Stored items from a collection
════

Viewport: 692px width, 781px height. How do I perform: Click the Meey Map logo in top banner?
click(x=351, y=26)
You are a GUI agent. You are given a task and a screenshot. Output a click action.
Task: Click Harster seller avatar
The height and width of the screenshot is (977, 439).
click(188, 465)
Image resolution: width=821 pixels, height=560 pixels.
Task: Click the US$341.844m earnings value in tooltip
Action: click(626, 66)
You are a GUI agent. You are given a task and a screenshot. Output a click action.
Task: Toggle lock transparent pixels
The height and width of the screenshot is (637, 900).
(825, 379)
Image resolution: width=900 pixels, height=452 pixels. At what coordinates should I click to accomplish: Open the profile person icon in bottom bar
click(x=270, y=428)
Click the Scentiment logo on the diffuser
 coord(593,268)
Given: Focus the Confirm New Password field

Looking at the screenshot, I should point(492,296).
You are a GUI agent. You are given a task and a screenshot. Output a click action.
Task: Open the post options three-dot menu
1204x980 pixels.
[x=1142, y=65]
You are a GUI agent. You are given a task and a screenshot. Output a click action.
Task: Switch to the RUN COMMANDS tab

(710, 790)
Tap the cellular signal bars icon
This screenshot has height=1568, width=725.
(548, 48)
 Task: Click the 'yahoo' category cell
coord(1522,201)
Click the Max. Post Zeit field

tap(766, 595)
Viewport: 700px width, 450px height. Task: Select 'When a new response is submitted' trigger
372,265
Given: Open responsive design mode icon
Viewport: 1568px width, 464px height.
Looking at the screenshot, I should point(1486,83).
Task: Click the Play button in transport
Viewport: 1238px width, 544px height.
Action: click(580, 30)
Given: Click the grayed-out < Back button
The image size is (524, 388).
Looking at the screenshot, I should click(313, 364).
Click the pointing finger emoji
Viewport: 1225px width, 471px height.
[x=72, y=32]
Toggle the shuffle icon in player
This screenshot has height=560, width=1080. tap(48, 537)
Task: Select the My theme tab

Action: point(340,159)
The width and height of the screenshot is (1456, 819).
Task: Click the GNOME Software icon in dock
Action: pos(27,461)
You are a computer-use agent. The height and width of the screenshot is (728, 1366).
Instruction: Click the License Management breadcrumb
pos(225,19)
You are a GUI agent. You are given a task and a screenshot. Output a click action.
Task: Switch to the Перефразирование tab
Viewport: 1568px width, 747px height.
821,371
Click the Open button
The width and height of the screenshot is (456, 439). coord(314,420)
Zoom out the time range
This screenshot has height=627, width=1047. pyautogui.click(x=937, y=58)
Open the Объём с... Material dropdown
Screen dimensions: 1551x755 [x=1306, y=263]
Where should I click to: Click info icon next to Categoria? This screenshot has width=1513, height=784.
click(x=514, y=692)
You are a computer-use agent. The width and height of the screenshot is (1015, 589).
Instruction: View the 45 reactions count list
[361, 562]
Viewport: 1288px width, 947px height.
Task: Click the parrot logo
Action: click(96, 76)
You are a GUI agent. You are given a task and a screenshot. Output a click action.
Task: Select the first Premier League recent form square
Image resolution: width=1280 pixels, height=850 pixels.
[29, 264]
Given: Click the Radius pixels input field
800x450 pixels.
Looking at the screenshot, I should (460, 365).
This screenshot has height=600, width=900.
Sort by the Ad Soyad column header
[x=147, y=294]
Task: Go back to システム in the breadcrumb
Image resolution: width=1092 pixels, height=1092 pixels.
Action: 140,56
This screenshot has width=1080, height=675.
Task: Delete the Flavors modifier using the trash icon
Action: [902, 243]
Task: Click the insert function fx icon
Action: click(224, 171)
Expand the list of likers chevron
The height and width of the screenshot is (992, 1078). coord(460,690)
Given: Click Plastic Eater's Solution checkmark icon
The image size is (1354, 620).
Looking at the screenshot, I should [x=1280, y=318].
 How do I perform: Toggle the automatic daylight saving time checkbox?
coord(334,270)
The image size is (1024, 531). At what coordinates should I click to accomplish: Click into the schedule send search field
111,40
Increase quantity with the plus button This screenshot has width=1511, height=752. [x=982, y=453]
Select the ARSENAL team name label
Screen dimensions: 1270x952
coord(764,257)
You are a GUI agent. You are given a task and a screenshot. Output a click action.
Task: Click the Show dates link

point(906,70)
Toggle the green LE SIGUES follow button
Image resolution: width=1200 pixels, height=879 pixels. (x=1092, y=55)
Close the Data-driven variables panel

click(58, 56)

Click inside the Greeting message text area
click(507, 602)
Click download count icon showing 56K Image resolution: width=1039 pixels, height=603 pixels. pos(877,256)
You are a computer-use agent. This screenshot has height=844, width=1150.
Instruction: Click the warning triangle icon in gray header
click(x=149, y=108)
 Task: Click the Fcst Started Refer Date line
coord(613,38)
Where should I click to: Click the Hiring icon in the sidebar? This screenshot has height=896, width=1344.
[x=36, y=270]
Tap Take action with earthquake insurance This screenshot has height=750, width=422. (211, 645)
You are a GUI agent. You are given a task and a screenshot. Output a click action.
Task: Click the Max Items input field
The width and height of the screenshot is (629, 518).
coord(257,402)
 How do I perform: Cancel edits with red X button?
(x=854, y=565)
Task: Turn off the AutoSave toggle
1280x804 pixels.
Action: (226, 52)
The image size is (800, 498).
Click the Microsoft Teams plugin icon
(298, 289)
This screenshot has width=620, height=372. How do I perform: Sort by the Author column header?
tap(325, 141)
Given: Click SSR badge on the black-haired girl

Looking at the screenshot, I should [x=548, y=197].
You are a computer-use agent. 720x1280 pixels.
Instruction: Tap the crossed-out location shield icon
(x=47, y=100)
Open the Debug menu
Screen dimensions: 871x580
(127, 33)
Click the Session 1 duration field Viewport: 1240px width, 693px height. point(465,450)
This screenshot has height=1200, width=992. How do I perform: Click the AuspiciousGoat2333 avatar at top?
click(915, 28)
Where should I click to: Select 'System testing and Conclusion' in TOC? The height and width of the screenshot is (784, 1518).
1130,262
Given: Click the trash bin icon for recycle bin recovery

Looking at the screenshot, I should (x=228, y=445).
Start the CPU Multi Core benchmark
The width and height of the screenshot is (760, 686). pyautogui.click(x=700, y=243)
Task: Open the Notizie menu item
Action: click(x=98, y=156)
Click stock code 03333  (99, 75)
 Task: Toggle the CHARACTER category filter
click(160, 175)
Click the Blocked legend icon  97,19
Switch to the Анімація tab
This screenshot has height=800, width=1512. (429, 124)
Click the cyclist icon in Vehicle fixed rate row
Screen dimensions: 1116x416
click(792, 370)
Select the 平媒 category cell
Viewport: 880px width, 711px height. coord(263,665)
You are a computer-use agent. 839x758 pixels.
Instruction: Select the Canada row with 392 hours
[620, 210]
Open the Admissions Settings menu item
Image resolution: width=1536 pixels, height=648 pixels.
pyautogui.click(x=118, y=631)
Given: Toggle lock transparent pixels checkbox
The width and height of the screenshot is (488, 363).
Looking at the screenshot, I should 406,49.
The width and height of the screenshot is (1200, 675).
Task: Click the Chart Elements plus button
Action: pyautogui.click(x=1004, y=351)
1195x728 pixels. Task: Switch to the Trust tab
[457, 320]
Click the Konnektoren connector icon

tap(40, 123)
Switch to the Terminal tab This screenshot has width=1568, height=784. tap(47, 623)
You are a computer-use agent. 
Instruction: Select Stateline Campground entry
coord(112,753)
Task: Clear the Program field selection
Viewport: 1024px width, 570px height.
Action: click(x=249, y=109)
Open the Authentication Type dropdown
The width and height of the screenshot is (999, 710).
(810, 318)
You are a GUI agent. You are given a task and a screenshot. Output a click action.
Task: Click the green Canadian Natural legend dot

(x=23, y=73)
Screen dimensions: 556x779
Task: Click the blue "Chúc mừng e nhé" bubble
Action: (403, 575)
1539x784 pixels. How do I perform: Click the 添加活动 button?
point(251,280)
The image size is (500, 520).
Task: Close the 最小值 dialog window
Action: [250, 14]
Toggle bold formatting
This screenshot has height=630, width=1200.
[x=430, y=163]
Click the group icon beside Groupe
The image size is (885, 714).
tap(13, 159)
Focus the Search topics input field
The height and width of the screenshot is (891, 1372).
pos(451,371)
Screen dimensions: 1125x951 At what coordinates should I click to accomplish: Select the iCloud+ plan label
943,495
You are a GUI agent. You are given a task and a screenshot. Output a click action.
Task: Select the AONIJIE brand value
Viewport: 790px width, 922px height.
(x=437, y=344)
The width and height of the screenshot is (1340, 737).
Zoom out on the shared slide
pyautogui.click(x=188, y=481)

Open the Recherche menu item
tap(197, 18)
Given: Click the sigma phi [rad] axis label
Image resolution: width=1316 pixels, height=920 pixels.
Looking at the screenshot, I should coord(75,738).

════

§ **AIM OF THE TASK**:
Go through the entries above and copy every line containing "transparent".

§ **COMPLETED EXERCISE**:
Task: Toggle lock transparent pixels
Given: Toggle lock transparent pixels checkbox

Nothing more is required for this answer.